Extracted entries

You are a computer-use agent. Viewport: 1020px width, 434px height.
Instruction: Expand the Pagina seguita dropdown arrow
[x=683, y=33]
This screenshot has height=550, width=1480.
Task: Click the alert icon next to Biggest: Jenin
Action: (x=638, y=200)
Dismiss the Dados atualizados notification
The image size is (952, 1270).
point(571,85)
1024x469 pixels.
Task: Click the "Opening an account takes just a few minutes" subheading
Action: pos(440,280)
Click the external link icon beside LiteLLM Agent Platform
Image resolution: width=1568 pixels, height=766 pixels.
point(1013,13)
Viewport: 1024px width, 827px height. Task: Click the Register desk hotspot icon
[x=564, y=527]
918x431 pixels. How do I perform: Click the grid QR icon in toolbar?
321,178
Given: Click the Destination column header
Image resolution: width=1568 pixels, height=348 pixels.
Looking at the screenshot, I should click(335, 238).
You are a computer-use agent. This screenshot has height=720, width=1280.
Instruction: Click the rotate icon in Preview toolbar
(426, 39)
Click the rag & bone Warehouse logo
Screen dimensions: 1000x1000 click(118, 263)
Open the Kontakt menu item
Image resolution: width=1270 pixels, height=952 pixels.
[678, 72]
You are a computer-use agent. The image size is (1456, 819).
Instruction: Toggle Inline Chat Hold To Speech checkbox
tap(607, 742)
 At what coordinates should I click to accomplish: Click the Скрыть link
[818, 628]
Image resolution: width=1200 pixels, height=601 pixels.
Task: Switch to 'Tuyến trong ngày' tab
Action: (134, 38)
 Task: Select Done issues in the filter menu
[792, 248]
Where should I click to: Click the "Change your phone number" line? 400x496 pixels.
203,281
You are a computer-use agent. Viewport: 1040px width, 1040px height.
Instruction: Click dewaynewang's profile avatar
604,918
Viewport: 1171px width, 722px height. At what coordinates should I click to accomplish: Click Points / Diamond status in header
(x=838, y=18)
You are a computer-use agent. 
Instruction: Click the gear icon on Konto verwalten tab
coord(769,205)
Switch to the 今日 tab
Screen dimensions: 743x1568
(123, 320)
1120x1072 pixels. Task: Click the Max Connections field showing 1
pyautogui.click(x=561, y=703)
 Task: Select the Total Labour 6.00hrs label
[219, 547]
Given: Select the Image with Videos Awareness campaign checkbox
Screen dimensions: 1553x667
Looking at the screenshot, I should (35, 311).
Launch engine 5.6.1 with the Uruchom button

Work order
What lines in the listing above hold the string "with"? List them.

Worked solution
Given: Select the Image with Videos Awareness campaign checkbox
Launch engine 5.6.1 with the Uruchom button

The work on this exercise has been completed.